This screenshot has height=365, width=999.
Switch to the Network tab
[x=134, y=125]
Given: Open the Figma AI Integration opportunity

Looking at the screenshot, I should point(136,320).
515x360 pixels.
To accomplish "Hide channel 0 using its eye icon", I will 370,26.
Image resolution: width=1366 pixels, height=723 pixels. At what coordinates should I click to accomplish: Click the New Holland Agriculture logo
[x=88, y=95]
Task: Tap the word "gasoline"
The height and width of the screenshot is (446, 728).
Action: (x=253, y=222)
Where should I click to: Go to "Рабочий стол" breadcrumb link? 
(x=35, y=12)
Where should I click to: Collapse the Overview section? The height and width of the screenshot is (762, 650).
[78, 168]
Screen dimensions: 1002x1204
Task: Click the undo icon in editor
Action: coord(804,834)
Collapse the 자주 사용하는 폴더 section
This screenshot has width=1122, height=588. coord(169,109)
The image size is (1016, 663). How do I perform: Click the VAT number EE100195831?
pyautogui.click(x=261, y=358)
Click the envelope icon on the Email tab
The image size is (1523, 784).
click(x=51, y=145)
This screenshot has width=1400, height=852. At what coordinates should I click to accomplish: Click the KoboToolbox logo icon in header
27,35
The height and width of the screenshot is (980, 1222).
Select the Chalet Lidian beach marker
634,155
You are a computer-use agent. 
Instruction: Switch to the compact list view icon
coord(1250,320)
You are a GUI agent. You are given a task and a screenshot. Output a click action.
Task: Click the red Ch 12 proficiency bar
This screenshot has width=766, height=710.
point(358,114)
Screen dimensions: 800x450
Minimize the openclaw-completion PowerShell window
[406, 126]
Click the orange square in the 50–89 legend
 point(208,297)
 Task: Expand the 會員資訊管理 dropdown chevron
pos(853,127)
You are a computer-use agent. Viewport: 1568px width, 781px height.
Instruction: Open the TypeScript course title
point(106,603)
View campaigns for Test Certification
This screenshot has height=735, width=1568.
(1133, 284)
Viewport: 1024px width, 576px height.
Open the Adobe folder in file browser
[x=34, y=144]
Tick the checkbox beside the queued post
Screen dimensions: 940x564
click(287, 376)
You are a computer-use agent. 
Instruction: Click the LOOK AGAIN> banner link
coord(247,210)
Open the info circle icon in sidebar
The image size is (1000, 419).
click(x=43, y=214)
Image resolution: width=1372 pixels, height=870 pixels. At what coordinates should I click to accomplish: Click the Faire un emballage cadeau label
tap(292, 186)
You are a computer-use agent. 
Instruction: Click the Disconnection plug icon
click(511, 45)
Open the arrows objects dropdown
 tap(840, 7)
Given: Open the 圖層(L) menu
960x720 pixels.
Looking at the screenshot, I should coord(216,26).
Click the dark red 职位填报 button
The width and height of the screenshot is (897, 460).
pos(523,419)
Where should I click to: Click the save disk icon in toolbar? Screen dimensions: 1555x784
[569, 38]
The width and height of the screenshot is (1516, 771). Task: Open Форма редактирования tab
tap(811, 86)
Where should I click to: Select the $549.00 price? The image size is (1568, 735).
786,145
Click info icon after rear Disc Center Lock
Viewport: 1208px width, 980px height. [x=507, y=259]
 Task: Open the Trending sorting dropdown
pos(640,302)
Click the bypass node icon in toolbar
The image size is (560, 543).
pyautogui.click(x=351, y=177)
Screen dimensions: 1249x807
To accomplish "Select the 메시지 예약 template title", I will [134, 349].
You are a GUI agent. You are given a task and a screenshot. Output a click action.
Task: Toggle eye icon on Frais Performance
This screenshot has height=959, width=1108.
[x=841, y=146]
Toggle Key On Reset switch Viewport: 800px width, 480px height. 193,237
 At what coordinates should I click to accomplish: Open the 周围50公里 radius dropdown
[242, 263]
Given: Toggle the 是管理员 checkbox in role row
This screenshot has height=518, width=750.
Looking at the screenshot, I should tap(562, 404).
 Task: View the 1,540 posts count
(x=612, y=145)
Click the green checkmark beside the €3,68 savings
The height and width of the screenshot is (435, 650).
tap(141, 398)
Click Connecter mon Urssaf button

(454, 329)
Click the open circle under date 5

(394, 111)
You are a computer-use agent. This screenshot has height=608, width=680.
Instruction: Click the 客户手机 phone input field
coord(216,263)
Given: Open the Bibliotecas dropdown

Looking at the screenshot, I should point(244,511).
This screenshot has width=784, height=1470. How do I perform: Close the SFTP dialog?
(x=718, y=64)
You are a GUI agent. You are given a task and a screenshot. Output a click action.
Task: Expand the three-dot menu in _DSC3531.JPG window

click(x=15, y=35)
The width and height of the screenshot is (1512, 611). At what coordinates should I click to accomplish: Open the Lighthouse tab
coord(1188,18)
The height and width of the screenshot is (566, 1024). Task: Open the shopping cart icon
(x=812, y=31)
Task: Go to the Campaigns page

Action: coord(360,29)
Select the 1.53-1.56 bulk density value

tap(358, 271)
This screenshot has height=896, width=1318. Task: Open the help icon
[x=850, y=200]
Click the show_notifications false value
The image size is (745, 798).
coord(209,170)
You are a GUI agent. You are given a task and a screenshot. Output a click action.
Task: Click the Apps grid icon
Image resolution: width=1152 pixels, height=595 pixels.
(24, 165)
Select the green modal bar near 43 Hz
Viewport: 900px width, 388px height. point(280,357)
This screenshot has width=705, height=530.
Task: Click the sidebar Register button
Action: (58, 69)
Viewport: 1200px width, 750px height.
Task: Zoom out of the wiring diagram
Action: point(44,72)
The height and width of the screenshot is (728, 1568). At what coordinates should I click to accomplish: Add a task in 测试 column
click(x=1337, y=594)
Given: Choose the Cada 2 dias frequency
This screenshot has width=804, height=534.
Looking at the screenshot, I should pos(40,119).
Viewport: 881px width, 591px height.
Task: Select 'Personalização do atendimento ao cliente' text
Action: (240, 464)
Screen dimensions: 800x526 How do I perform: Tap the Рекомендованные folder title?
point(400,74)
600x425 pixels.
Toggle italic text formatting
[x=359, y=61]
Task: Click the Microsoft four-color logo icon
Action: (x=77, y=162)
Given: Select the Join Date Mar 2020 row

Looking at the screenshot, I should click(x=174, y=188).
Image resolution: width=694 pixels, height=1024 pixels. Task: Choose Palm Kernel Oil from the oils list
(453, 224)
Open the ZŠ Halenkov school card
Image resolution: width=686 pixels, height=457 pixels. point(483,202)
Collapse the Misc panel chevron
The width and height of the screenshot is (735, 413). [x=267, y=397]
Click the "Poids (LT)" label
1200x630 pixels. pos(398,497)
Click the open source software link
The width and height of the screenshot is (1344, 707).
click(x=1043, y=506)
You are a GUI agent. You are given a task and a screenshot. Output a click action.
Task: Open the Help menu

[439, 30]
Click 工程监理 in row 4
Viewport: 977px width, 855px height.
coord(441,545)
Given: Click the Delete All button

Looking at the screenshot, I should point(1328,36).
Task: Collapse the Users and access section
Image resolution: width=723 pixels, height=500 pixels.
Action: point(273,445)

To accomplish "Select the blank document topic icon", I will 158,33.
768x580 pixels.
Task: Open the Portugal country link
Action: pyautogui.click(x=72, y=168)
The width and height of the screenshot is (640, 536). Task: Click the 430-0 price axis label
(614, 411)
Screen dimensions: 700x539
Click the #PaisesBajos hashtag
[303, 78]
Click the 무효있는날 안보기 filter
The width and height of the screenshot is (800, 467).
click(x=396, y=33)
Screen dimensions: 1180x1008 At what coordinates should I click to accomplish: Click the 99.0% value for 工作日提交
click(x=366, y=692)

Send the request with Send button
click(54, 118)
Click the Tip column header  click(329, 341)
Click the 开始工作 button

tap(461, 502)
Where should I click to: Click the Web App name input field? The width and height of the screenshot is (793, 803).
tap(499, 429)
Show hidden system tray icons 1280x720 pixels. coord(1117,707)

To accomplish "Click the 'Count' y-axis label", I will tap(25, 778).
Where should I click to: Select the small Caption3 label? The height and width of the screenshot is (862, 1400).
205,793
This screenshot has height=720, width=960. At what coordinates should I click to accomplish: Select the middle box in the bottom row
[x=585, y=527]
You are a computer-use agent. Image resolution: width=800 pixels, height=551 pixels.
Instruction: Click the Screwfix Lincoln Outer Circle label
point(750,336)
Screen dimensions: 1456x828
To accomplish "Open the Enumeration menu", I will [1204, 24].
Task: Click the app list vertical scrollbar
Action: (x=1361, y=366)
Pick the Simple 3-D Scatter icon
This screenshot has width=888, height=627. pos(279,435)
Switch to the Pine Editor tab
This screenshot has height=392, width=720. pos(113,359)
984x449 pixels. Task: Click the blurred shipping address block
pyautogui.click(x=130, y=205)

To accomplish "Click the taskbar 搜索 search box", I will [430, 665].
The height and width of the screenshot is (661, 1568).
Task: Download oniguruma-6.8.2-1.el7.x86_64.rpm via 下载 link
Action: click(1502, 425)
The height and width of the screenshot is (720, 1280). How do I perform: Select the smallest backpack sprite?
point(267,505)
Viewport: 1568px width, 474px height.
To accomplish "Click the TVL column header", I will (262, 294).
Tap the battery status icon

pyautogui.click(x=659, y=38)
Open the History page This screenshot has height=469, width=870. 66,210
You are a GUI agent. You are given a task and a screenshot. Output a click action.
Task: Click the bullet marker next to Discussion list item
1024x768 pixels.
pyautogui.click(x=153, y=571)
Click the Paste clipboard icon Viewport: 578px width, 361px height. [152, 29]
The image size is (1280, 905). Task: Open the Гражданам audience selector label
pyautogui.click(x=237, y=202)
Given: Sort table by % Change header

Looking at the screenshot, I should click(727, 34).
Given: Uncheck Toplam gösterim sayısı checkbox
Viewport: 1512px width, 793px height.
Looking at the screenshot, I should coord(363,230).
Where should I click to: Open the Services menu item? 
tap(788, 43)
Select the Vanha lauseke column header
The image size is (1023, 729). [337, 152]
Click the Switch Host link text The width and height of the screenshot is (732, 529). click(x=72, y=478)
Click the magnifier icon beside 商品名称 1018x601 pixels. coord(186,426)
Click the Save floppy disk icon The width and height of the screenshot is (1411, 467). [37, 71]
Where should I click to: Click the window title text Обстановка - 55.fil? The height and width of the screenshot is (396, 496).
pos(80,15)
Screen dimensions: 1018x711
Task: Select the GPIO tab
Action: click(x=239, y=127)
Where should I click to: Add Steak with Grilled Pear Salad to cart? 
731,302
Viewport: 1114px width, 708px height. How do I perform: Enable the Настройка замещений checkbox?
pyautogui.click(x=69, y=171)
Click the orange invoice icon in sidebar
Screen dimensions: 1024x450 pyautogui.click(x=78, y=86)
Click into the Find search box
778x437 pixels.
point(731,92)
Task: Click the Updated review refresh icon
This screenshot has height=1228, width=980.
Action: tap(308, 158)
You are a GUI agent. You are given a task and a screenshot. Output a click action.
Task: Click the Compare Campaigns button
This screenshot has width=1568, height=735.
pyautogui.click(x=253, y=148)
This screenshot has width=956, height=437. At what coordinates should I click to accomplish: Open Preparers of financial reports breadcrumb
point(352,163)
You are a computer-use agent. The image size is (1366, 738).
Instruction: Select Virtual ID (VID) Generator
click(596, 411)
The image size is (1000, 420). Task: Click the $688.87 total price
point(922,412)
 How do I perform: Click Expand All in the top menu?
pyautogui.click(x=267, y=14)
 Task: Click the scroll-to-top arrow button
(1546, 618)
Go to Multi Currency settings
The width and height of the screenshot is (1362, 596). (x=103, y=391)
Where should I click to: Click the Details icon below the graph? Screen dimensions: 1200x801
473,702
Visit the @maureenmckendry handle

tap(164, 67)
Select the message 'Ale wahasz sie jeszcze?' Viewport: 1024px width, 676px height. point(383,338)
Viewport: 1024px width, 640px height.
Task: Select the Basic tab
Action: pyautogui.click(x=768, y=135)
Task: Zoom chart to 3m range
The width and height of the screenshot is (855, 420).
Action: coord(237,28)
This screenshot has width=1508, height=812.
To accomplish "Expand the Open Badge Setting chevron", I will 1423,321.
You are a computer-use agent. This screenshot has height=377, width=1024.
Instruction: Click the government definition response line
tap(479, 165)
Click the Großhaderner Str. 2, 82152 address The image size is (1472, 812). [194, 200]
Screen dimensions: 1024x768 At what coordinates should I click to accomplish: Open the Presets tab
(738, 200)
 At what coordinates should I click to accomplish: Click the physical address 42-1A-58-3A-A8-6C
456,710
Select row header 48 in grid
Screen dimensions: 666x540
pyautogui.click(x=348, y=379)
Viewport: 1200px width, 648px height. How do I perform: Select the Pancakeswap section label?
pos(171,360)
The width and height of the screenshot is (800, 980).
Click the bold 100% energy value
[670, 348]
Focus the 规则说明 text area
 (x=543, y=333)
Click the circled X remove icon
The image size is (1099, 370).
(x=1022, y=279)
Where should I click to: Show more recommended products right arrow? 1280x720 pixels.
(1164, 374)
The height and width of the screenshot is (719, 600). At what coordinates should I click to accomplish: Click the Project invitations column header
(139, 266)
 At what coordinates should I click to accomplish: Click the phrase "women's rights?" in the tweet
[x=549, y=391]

Exercise details | Among the records, count every line where "computer" appears. Reply with the total alone.

The completed task | 8